Right, we’ve had an hour’s break its time to move on, we make our way back over the footbridge to the BVR, as we do so we recognise a couple walking toward us as the couple we passed on the path just outside Aylsham earlier, they had obviously walked the whole length of the path. Before setting of on our return we visited the BVR souvenir shop and bought a chocolate bar each to sustain our energy levels, while in there I picked up an interesting leaflet issued by a partnership between Local and district councils, Anglia Railways, the Rural Development Commission, and the North East Norfolk Travelers Association, (NENTA), which promotes cycle routes in the North East of Norfolk using the train service on the Bittern Line as a means transport to access the area, it includes a train timetable, an excellent map and descriptions of the nine cycle rides it promotes .............GOOD IDEA.
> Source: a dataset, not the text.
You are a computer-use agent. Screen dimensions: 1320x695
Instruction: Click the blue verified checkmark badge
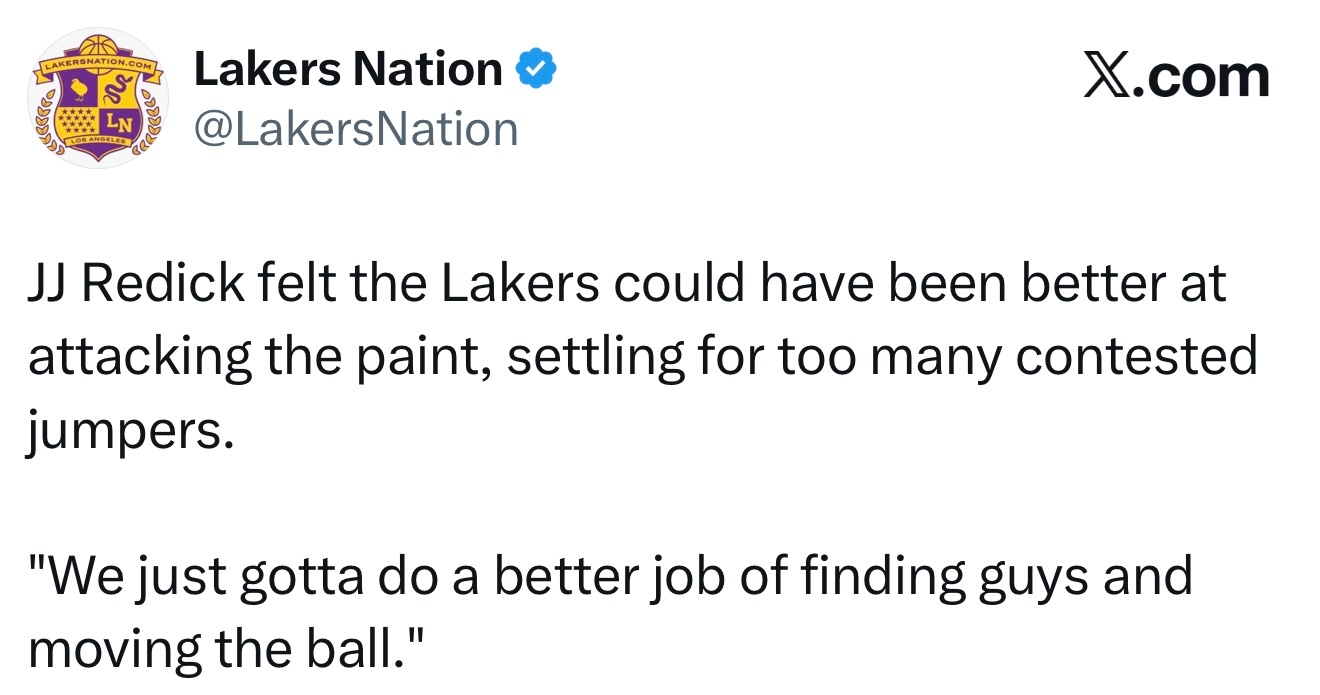[x=535, y=69]
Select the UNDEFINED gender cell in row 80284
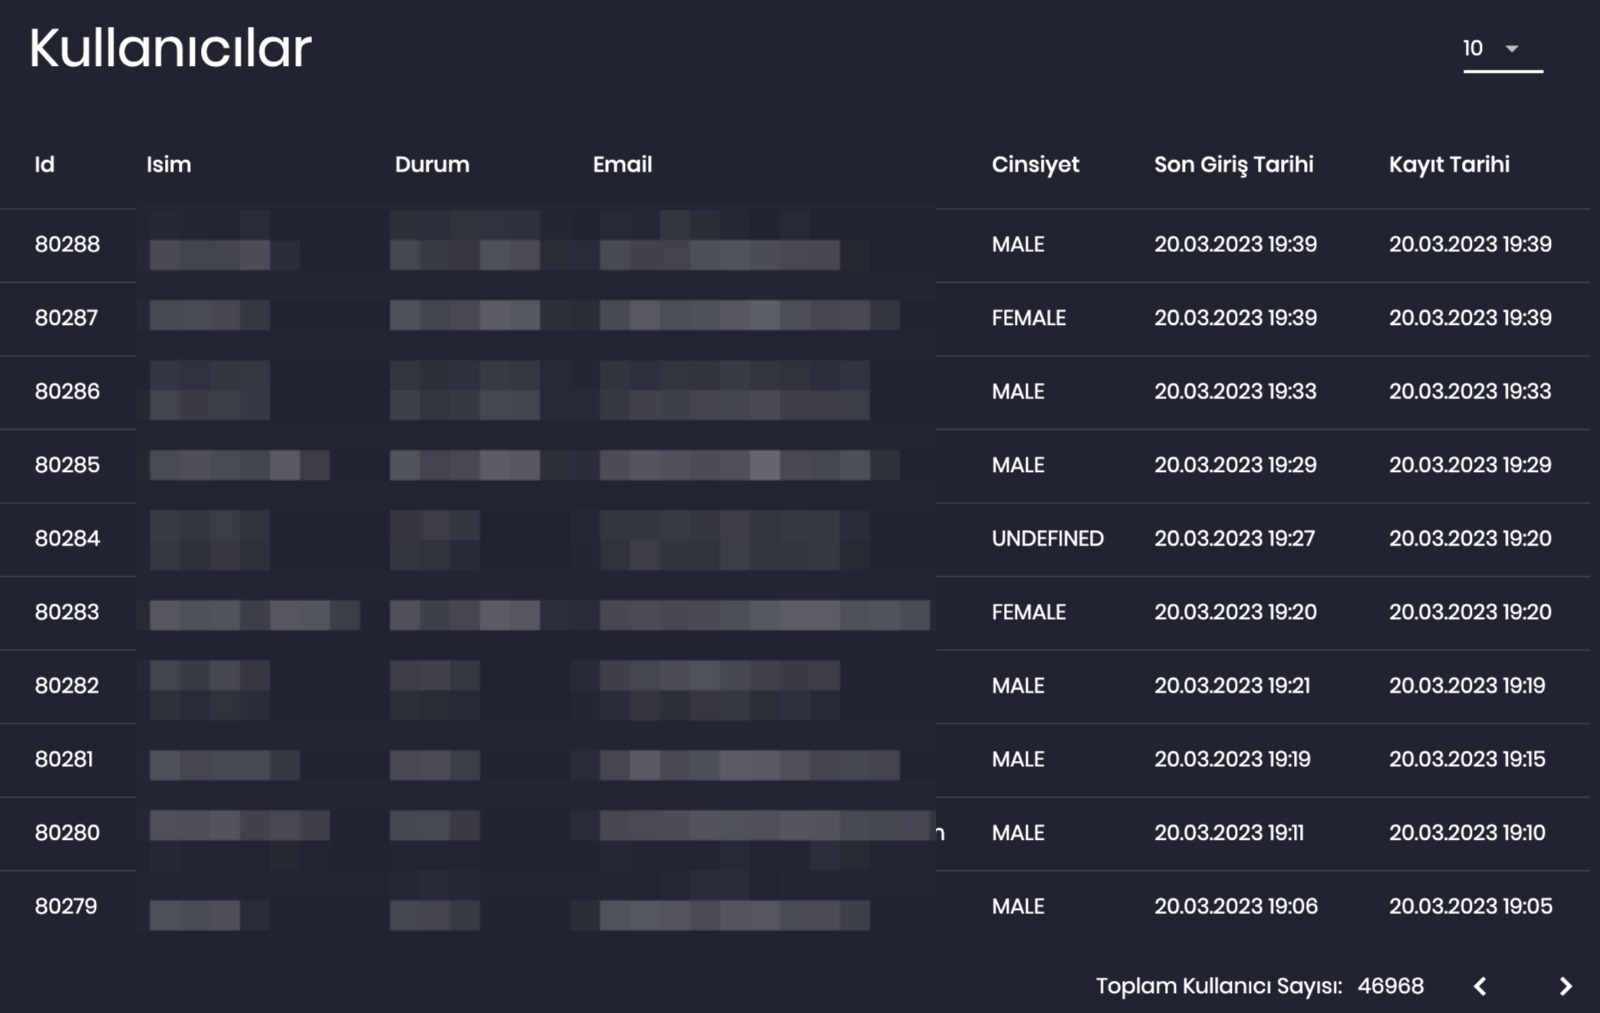1600x1013 pixels. [1047, 539]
The time is now 1.15pm. Time we begin our return trip back to Aylsham, Originally we had planned to cycle to Coltishall via the B1354 but to avoid heavy traffic we decided to retrace our steps back along the path as far as Belaugh Green level crossing and cycle to Coltishall using the much quieter by road, then follow route 7 as described in the ‘Bittern Line Guide’. From Coltishall route 7 took us roughly along our original planned route, through the very picturesque villages of Little Hautbois, Lamas, by the Bure at Buxton Mill, and into Buxton Village, from there we rejoined the B1354 for a short distance turning right to Brampton, it was at
this point we made an error and instead of taking our intended route to Aylsham via Burgh next Aylsham. we found ourselves back on the B1354 amongst the traffic, never mind we pressed on soon arriving at the A140 Aylsham bypass a few yards from the Bure Valley path where we set off from this morning. We entered the path and cycled the short distance back to the BVR car park where we disassembled our bikes and loaded them back into the VW feeling a little relieved and for me a little disappointed that we missed what was probably the pettiest part of our return journey. The time was now 14.45, not bad 4½ hours considering we stopped for 1 hr at Wroxham for lunch. We sat in the car and finished off what was left of our refreshments before walking over to watch the arrival of the 14.00 from Wroxham, I must say that if today’s passenger numbers are any thing to go by the BVR is certainly a very popular tourist attraction.